Reference: George W. Pring, Penelope Canan and Vicky Thomas-McGuirk, ‘SLAPPS: A New Crisis and Opportunity for the Government Attorney-part 1’, National Environmental Enforcement Journal, No. April, 1994, p. 3.
In Missouri a high school teacher, in a letter to the editor, urged her local community to attend hearings being held by the state environmental agency on a medical waste incinerator and to testify against approval being granted. The Canadian incinerator company suited her for $500,000 for libel.
Reference: Diana Jean Schemo, ‘Silencing the Opposition Gets Harder’, New York Times, 2 July 1992
Betty Jane Blake opposed a developer, Terra Homes Inc, that wanted to cut down some trees in her street. She put up signs saying “This neighbourhood will not be Terraized” and tied red ribbons around the tree trunks. She was hit with a $6.6 million dollar law suit for defamation, interference in business and trespassing. The company also sued all the residents who attended a meeting at the Town Hall to discuss the development. The company eventually dropped the suit but not before residents had one by one signed affidavits swearing that they had not taken part in putting up signs and ribbons and dropped out of the campaign from fear.

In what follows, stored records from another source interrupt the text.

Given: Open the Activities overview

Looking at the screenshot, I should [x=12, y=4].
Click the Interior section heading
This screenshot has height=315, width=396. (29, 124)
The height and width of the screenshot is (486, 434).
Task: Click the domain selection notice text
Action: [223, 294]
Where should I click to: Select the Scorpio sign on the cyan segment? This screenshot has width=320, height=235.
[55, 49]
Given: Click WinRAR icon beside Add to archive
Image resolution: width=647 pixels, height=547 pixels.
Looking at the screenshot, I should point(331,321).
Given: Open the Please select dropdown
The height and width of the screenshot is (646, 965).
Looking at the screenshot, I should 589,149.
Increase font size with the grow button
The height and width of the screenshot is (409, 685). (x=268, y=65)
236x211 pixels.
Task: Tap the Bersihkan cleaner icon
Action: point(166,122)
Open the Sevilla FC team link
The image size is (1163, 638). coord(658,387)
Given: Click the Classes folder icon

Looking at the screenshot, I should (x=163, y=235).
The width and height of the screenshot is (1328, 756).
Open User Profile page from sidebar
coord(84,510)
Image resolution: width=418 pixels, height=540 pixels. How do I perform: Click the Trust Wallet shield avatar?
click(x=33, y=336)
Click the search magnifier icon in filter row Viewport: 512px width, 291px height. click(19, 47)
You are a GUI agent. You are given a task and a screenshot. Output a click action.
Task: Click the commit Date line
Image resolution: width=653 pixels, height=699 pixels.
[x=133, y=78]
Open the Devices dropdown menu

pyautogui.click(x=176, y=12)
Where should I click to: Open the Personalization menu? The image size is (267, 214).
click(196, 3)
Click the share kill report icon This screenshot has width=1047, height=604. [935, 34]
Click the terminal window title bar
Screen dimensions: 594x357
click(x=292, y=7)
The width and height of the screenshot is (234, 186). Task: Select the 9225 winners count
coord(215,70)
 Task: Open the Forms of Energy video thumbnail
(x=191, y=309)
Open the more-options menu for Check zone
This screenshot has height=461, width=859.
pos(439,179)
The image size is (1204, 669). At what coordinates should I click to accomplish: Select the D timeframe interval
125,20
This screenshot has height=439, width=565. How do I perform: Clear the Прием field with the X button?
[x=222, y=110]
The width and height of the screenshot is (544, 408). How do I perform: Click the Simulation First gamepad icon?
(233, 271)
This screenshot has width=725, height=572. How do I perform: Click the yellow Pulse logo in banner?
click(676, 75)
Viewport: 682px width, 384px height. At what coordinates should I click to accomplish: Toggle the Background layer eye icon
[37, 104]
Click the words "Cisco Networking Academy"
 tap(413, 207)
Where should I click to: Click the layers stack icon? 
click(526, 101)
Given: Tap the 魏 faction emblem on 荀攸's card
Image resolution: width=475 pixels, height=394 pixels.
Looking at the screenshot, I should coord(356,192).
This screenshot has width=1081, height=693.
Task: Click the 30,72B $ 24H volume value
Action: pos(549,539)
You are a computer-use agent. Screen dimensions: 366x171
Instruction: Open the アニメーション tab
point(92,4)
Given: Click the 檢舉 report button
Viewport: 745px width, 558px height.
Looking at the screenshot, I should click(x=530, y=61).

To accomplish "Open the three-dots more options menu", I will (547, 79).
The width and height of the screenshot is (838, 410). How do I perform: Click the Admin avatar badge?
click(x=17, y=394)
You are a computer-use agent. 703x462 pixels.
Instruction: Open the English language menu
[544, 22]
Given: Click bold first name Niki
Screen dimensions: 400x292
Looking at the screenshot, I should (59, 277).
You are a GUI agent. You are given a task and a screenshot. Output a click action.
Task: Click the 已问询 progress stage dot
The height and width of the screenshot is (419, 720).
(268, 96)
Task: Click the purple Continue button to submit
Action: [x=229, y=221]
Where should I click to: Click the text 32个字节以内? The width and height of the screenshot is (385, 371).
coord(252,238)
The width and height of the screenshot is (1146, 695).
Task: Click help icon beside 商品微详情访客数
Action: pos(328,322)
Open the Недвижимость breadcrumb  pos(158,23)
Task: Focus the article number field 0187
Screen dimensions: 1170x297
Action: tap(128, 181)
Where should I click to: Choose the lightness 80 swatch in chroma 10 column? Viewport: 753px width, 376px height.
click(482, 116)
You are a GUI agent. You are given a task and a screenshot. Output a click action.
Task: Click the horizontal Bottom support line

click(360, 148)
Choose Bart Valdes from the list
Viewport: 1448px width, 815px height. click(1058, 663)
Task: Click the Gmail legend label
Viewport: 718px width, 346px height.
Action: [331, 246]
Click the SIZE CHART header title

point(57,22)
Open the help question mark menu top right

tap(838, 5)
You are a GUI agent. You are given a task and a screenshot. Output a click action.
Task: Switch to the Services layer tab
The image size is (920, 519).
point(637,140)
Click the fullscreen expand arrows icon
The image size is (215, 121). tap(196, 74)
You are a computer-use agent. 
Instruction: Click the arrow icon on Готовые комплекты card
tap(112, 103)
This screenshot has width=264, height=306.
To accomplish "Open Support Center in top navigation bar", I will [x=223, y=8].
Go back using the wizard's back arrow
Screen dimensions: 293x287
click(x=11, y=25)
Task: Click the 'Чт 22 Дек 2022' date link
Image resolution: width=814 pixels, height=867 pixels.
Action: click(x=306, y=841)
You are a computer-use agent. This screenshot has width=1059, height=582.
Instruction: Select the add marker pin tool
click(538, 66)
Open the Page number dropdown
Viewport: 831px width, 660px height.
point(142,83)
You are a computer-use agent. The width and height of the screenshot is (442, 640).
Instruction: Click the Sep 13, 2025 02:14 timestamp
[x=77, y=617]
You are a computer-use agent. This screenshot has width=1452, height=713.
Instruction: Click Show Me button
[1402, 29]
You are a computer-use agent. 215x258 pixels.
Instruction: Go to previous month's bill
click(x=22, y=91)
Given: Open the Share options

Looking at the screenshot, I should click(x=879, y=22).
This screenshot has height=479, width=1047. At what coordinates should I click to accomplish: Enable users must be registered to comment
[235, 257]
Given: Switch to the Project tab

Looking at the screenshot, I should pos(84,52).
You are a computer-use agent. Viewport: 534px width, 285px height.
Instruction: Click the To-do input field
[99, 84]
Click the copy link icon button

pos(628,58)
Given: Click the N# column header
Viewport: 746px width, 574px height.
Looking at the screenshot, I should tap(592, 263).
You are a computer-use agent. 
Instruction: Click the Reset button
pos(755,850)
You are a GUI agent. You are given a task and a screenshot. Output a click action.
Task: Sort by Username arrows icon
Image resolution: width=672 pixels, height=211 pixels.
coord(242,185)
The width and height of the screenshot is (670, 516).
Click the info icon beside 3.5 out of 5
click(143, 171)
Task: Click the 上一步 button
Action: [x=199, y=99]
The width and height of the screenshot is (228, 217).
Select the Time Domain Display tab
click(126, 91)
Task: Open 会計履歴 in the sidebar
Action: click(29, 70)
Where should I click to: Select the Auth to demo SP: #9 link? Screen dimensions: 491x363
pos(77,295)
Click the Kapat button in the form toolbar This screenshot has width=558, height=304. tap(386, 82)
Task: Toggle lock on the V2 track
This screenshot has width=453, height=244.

In 1996 the Consumers Union (CU) reported that the Isuzu Trooper "tipped up severely on two wheels during a CU emergency avoidance maneuver. We reported these test results, and stated that, in our expert judgment, such performance is Not Acceptable." Consequently Isuzu Motors Ltd sued CU for libel and product disparagement in 1997. After a long trial the CU was found not liable in 2000.
Reference: Curt Guyette, 'Of lice and libel', Metro Times, 23 August 2006.
In 2006, after the Ecology Center at Ann Arbor, published a report claiming that lindane was "acutely toxic to the nervous system" and capable of causing "seizures, numbness, motor restlessness, anxiety, tremors, cramps and unconsciousness", the company that sells lindane, Morton Grove Pharmaceuticals, sued it and two doctors who had reviewed the report, for "disseminating false, misleading, and libelous statements about the safety profile and effectiveness of Lindane".
Lindane was banned that year by the US Environmental Protection Agency (EPA) for use as a pesticide because of its adverse impact on the environment and it use on animals had also been prohibited but it was still being used for treating head lice on children in the US. The Ecology Center was campaiging to have lindane banned for pharmaceutical use in Michigan. This use was banned in many other countries and also in California. Morton Grove demanded over $9 million in damages and the case was eventually settled in 2008. In the settlement, the Center did not admit liability but agreed to make some minor clarifying statements on its website. In 2009 Michigan House of Representatives voted to restrict the pharmaceutical use of lindane.